I've used a lot of plank attachment systems over the years, and have settled on the stud attachment (per the class plans).  As Geoff points out, this system allows the plank to be ripped off the boat with only minor damage.  It may not look minor when it happens to your pristine boat (chunks of plywood and cockpit structure ripped out of the boat, broken screws, etc), but it can be repaired easily overnight in a motel room, you might even be able to put it back together in between races

When I put the plates on the hull and plank I do a few things to make life easier:
1) Wax the screws.  I put the screws in a little paper cup, throw in a little dab of paste floor wax, and hit it with a heat gun.  When the wax melts, shake the cup up, and dump the screws on a paper towel to remove the excess wax.  When you put the plates on, predrill the screw holes and coat them with epoxy (pipe cleaners work great for this).  The wax will allow you to get the screws out later.  (By the way, I do this with all screws on the hull.)

2) Geoff mentions having to replace the screws regularly.  I have found that stud plate screws loosen for one main reason - as the plank flexes the distance between the studs changes.  If your both of your hull plates have holes, then when the plank flexes something has to give, and it's going to be the screws.  The hull plate on one side should have holes, the plate on the other side should have slots - if you don't have slots on one side take a file and (very) carefully turn the holes into slots.  The slots don't have to be very long, maybe 1/8" or so.  Try leaving the nuts off, weight the boat to flex the plank way down, and look to make sure the stud doesn't bottom out on either side of the slot.

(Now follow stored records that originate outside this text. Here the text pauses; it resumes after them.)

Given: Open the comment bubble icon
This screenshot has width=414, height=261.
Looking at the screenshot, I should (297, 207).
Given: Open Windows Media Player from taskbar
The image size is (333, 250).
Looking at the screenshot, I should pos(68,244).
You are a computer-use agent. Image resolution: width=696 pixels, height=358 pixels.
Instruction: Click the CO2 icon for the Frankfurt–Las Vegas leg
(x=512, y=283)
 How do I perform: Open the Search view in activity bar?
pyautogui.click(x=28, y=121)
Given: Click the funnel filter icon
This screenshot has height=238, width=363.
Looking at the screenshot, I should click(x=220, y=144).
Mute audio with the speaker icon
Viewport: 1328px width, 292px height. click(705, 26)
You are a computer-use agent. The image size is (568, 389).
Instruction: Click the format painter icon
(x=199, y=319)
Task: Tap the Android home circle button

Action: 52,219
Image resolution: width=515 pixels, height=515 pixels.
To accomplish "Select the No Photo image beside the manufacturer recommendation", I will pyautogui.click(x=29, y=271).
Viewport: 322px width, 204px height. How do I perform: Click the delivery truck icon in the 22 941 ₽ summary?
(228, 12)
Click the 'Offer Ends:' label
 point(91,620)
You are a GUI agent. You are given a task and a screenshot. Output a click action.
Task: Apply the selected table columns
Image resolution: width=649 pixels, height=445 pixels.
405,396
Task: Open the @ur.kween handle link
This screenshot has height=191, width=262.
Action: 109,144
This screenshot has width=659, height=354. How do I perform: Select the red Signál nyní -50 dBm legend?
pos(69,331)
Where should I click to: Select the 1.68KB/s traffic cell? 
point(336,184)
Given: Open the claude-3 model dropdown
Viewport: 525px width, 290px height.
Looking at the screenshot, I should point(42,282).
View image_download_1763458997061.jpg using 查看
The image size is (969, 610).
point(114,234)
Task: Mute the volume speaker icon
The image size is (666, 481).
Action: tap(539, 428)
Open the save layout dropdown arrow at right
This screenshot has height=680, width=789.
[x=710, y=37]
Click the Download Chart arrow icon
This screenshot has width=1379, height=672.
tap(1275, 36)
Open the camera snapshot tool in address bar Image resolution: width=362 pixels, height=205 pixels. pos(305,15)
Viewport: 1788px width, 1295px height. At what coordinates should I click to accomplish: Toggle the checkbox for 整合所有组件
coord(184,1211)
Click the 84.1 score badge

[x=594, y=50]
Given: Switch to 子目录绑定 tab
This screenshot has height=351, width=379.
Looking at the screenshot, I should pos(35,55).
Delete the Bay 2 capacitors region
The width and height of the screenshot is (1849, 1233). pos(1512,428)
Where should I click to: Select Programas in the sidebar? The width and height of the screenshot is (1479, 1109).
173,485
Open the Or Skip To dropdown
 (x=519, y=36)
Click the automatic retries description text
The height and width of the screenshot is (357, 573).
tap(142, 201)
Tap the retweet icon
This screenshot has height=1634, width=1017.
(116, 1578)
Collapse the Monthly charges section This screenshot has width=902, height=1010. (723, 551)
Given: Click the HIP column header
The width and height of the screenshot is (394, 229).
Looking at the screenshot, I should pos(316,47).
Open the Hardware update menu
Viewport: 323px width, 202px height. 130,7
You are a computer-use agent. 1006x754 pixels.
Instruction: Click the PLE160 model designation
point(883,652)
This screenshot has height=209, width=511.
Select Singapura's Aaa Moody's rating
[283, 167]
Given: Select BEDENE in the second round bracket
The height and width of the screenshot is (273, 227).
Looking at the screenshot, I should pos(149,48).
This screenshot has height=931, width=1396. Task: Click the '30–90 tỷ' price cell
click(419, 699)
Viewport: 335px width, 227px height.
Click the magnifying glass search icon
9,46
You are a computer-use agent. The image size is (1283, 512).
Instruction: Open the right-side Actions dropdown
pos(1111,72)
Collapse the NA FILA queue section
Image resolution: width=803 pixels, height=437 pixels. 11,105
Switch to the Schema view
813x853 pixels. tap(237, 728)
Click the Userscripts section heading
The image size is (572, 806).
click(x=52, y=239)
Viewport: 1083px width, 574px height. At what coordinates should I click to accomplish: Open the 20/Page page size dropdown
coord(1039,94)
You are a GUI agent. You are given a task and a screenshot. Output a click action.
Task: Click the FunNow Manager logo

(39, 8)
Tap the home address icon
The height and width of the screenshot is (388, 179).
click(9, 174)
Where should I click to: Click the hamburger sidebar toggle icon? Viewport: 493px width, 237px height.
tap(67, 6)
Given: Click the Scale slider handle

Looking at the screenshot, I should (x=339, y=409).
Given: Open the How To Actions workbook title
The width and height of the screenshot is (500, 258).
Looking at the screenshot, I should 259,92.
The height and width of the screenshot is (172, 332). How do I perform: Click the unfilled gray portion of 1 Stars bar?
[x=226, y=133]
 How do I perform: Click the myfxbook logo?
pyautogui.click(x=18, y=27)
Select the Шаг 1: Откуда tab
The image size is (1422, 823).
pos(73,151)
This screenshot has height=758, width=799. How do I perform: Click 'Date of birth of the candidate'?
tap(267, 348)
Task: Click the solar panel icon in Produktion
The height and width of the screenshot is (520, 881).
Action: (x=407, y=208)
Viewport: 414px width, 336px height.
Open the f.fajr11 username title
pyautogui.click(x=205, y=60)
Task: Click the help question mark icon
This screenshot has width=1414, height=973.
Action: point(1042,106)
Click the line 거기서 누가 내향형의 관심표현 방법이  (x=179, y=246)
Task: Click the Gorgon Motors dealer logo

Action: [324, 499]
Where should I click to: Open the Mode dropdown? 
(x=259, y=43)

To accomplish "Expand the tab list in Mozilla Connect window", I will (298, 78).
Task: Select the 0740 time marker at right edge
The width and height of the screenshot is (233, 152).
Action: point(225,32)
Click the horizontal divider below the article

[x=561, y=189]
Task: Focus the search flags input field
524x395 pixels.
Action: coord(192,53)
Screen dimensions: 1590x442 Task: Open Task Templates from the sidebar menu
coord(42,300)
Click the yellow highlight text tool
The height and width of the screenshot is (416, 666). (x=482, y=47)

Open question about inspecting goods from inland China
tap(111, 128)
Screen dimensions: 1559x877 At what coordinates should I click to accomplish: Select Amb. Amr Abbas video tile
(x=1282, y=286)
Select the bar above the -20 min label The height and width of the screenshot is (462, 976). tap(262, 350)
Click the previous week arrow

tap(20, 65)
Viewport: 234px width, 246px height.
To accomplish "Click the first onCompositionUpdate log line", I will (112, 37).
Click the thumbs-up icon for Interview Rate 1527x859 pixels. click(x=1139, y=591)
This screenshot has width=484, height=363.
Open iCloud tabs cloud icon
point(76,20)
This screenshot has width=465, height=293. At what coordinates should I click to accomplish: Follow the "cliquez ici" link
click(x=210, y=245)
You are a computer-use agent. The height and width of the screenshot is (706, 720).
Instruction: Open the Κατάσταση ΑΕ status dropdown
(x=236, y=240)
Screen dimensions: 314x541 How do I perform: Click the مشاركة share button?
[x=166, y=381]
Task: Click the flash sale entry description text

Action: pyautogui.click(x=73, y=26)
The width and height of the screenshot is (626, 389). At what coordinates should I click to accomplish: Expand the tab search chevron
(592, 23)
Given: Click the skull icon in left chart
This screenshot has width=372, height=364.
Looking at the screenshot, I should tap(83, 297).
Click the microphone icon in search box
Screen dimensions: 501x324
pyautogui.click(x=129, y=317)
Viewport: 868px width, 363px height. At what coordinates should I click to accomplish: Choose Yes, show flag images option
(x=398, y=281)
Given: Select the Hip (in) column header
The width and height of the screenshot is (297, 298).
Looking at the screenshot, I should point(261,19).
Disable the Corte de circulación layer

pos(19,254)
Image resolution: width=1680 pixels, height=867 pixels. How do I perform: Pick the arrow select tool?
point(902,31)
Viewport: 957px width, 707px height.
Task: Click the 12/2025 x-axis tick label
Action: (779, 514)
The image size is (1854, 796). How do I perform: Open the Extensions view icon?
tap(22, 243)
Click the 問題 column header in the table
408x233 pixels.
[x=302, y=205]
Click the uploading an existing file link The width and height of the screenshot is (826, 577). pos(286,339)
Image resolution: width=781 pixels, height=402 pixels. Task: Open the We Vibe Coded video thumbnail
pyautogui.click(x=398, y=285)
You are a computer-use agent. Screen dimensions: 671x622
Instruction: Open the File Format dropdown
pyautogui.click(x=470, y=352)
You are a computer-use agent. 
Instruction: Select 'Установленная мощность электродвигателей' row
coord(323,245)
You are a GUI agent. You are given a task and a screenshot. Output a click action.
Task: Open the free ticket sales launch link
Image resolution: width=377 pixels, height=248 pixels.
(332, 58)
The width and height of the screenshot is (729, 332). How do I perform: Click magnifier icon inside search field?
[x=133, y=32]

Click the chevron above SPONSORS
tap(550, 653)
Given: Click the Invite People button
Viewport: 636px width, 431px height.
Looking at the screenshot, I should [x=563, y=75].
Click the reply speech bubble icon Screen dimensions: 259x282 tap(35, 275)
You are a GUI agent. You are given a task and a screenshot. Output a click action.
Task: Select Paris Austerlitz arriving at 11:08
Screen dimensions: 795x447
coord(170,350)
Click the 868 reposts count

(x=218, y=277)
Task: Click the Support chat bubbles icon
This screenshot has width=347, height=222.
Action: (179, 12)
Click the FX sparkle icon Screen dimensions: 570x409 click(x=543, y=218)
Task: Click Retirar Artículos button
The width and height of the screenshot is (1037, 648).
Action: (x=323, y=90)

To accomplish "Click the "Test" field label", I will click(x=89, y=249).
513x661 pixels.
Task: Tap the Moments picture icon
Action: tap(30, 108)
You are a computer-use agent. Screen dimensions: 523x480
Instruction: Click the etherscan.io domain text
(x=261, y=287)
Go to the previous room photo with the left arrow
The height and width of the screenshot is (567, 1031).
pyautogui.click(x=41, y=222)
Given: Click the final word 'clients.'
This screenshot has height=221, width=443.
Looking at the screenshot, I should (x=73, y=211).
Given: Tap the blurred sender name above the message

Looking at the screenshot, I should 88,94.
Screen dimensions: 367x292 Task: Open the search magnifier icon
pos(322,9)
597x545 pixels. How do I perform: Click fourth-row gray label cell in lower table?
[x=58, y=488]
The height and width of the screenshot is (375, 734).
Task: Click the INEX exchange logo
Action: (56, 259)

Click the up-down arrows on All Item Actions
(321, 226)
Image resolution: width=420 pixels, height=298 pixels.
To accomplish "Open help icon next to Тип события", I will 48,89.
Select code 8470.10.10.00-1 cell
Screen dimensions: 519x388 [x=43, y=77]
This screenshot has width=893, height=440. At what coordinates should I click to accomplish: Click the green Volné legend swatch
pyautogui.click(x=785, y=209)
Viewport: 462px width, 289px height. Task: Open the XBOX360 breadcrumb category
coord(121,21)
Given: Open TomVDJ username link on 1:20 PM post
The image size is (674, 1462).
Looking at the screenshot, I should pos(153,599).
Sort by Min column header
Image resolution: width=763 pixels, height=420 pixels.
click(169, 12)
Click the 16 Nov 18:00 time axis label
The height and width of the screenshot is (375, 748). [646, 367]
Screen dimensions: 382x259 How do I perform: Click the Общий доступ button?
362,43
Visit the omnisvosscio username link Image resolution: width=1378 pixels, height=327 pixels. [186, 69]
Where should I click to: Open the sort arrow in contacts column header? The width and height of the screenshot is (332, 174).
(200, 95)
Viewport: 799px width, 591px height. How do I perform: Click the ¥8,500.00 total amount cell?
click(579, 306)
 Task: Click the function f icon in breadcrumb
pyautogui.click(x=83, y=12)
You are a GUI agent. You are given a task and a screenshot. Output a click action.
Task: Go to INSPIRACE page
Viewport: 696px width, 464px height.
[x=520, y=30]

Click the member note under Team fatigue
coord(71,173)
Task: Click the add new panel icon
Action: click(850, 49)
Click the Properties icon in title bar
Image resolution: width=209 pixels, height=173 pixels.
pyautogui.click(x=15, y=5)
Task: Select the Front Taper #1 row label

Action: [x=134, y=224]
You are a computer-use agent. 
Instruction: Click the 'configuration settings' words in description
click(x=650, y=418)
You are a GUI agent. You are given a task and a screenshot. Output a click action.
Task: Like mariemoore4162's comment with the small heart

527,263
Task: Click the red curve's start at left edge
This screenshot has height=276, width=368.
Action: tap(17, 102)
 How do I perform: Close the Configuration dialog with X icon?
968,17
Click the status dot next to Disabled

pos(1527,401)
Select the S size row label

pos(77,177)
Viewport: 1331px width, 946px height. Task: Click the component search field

3) Now that you have plates with slots, you can lock the plates down solid so they don't move around.  A method that works for me is to brush a thin layer of epoxy on the plank and hull, and screw the plates into the wet eopxy.  A small bead of epoxy will form around the outside edges of the plates and lock them into position.  In order for the plates to move, they have to shear off this epoxy bead.  Now you can just look at the the epoxy bead when you take your boat apart to tell if the plates have moved.  This also takes the shear load off the screws.

4) Don't tighten the nuts all the way.  As the plank flexes, the stud angle changes and if the nuts are tight they will flex the hull plates and tear things up.  I tighten mine down and then back them off about 1/2 turn.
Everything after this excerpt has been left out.